To the extent that automation improves any of the functions composing prior authorization, the effects are experienced by both provider and payer. The efficiencies provided by technological tools should and do improve aspects of the prior authorization process, such as the time it takes from the submission of the request to the decision and communication of that determination to the physician and patient, as well as the level of effort required to support that turnaround time.
Electronic prior authorization brings together previously disconnected technological tools while creating transactional efficiencies at the same time.
The hierarchy of review and the rules and guidelines included the submission and communication channels such as portals, the abstraction of medical records from EHRs, which contain the documentation that substantiates medical necessity, all require human interaction in the current state, and most if not all of this intervention can be automated through the electronic prior authorization technology.
Q. How does electronic prior authorization help reduce burnout?
A. The many time-consuming and financially burdensome processes involved in the submission of a prior authorization request, intake of that request, back-and-forth process of gathering of supporting documentation, manual review of the regulations and guidelines, issuance and communication of the determination, peer-to-peer consultation, appeal and submission of additional information, all contribute to burnout.
These are activities that are physically, financially and emotionally draining for providers of healthcare and are universally viewed as adding no value to healthcare. Electronic prior authorization automates virtually every single step in the process and creates efficiencies that eliminate the financial burden – and much of the physical workload.

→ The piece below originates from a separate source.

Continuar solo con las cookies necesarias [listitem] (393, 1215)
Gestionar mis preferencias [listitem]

In the process, the frustrations inherent in the process are relieved and greater satisfaction is achieved with the provision of nearly immediate answers – often while the patient is still sitting with his doctor. Essentially, electronic prior authorization provides a better product with less effort and cost.
The resultant improvements in provider, patient and even payer satisfaction obtained by eliminating the pain points of traditional prior authorization begin to rebalance the forces described above and restore the joy and reward for which most healthcare providers were looking when they initially pursued a career in medicine.